Dipel is said to be harmless to other insects, birds, fish, animals and humans.

The consultants also encouraged having natural enemies of the pests that are friendly to the plants. Wasps will kill caterpillars before they emerge. Beetles and ladybugs and spiders are also good insects for gardens, they said.

In addition, some of the plants had row covers of white cloth that allows moisture through but reduces harsh light. It also prevents insects and protects against early frosts.

Others present for the event included John Xiong, a former conservation officer with the Minnesota DNR, now works as the Asian Program Manager for Technical Assistance Outreach with the USDA. He can be contacted at 651-602-7863 or [email protected]

Ms. Hli Xyooj (Xiong) of the Farmers Legal Action Group (www.flaginc.org) was also present.

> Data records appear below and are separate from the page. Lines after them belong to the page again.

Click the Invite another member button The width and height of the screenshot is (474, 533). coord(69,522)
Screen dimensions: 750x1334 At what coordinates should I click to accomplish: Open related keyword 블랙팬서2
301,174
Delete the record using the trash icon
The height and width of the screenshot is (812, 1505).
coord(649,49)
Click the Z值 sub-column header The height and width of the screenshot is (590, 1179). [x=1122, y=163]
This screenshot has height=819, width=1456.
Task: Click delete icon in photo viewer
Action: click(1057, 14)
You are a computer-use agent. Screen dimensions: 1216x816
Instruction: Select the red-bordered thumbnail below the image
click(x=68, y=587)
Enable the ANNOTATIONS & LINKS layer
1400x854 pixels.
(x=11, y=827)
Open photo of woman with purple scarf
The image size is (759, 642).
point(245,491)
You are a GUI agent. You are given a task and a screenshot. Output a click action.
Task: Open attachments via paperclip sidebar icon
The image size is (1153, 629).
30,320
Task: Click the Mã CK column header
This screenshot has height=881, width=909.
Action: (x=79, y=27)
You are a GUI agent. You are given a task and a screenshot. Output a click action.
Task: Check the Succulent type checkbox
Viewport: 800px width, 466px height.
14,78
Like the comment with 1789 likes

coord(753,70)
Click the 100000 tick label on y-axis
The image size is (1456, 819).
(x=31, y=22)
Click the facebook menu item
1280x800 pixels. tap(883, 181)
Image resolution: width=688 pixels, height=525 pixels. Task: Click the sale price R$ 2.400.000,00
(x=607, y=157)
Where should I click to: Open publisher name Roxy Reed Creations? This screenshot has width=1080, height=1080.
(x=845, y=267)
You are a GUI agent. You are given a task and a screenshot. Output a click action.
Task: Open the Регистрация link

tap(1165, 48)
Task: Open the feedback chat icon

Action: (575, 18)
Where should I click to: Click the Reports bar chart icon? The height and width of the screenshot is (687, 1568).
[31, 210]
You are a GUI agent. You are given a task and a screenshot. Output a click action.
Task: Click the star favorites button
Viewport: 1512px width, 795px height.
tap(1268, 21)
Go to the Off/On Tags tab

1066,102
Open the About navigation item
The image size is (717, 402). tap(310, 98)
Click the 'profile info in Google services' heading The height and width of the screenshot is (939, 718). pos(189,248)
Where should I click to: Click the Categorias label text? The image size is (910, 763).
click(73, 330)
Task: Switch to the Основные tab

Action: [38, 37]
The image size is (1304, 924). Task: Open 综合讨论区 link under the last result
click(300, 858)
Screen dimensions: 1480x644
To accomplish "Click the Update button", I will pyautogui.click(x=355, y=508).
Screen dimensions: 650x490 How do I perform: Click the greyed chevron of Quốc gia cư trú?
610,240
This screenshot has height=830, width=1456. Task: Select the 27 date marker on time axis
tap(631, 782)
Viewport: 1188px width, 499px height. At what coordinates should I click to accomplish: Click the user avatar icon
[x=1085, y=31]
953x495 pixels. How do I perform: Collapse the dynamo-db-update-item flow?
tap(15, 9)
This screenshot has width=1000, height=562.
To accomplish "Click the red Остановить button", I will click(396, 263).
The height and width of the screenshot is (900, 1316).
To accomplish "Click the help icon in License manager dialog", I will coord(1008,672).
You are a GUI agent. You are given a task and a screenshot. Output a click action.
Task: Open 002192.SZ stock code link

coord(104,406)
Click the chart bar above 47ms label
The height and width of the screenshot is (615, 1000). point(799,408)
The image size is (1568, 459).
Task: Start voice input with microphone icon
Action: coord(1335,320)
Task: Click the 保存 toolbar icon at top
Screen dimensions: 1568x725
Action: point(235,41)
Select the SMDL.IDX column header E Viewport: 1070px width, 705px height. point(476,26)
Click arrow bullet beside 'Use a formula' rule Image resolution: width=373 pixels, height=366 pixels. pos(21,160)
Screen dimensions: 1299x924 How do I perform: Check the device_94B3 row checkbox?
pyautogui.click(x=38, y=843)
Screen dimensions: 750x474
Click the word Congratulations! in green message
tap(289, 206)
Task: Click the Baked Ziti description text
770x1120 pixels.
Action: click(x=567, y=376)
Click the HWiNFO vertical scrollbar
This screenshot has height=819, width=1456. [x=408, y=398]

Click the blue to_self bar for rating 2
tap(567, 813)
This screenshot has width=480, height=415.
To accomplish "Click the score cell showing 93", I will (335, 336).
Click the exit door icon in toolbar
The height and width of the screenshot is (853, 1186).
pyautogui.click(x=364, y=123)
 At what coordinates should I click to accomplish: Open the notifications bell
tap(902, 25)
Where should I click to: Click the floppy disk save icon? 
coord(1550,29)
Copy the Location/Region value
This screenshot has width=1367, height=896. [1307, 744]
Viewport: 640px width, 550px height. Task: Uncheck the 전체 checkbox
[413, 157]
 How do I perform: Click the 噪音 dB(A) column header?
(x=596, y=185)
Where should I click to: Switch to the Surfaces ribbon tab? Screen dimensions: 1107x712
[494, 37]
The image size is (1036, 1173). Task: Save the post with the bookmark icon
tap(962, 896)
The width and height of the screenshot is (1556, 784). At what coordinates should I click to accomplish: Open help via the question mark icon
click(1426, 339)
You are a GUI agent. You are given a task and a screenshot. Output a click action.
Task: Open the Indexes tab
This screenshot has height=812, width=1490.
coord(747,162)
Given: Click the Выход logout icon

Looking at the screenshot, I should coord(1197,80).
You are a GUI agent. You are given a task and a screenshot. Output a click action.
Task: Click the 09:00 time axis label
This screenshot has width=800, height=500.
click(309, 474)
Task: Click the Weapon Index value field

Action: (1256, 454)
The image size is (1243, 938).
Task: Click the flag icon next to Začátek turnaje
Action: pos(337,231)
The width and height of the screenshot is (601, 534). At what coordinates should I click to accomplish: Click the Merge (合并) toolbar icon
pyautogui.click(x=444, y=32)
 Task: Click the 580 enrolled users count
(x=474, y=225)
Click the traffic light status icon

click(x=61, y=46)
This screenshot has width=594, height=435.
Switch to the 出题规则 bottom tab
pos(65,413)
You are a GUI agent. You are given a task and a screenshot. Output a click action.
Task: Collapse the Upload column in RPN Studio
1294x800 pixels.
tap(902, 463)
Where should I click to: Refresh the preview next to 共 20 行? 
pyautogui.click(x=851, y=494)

She said the group educates on frequent issues encountered by Hmong farmers, and helps with legal problems that can arise, such as lease issues with land owners, farmers markets, and restaurants.

Contact Hli Xyooj at 651-223-5400, or [email protected]

Also present were Michelle Wohlers, a USDA District Conservationist for Dakota and Ramsey Counties, who does outreach with immigrant farmers; Leslie Diaz Alvarex, a soil conservationist with NRCS, and Fong Her, a filmmaker who is recording the project.